Si precisa che, in presenza di una sentenza di riattribuzione del genere anagrafico, qualora il paese d’origine della persona transgender non riconosca la possibilità di rettifica del genere anagrafico, e conseguentemente si renda impossibile adeguare il passaporto straniero alla pronuncia del giudice italiano, i comuni italiani procedono alla rettifica della sola scheda anagrafica dei cittadini stranieri, rendendo così possibile l'aggiornamento della carta d'identità italiana con il nome e il genere anagrafico. In sostanza, se è vero che lo Stato Italiano non può modificare i documenti di emissione di un altro Stato estero (come ad esempio il passaporto di uno stato straniero) è altrettanto vero che potrà modificare i documenti emessi dal proprio Stato (carta identità e codice fiscale), così permettendo alla persona straniera regolarmente soggiornante in Italia di avere un documento italiano corrispondete alla propria identità di genere.
Permesso di soggiorno nel caso di persona transgender
È importante ricordare che la protezione umanitaria spetta in caso di "atti di persecuzione"; deve cioè sussistere una condizione di "grave lesione dei diritti umani fondamentali che si consumerebbe nel Paese di origine" e, quindi, in caso di rimpatrio.
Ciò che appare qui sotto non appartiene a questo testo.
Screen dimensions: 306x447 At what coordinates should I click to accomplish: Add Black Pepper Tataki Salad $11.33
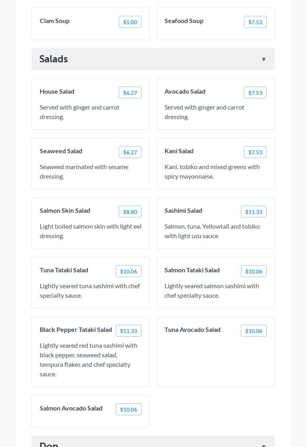[128, 331]

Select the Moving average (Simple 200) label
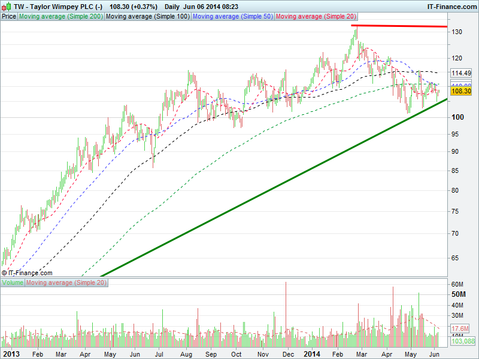[x=61, y=17]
La legge "vieta l’espulsione o il respingimento verso uno Stato in cui lo straniero possa essere oggetto di persecuzione anche per motivi di orientamento sessuale o identità di genere". Per "persecuzione" si intende "una forma di lotta radicale contro una minoranza che può anche essere attuata sul piano giuridico e specificamente con la semplice previsione del comportamento che si intende contrastare come reato punibile con la reclusione". Tale situazione si concretizza quando le persone di orientamento omosessuale o persone transgender siano costrette a violare la legge penale del proprio Paese e a esporsi a gravi sanzioni per poter vivere liberamente il proprio orientamento sessuale e/o la propria identità di genere.
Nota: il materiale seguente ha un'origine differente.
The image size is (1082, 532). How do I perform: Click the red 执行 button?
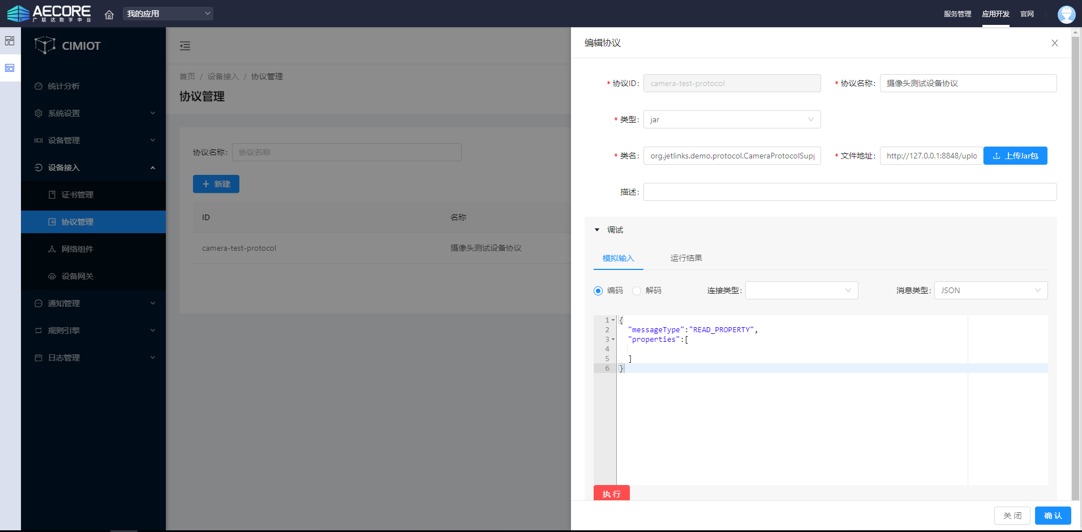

Si ricorda inoltre una recente decisione del Tribunale di Roma che basandosi su diversi rapporti ed informazioni sul Paese di origine, ha riconosciuto lo status di rifugiato nei confronti di una persona richiedente asilo transgender proveniente dal Perù. In particolare, i giudici hanno ritenuto che “il cumulo delle discriminazioni subite nel corso della vita della ricorrente – sin dagli anni della scuola e sino al primo periodo di permanenza in Italia – che trovano ampio riscontro nelle fonti consultate, abbia raggiunto il livello di persecuzione. A tal proposito, si osserva che il nesso che sussiste tra le diverse forme di discriminazione e l’appartenenza di genere della ricorrente, la quale si inserisce nel determinato gruppo sociale della comunità LGBTI, ai sensi dell’art. 1A(2) della Convenzione del 1951 sullo status di rifugiato giustifica il riconoscimento di tale tipologia di protezione internazionale”. A sostegno di tale ragionamento giuridico, la decisione cita esplicitamente le Linee Guida UNHCR in materia di Protezione Internazionale N. 9.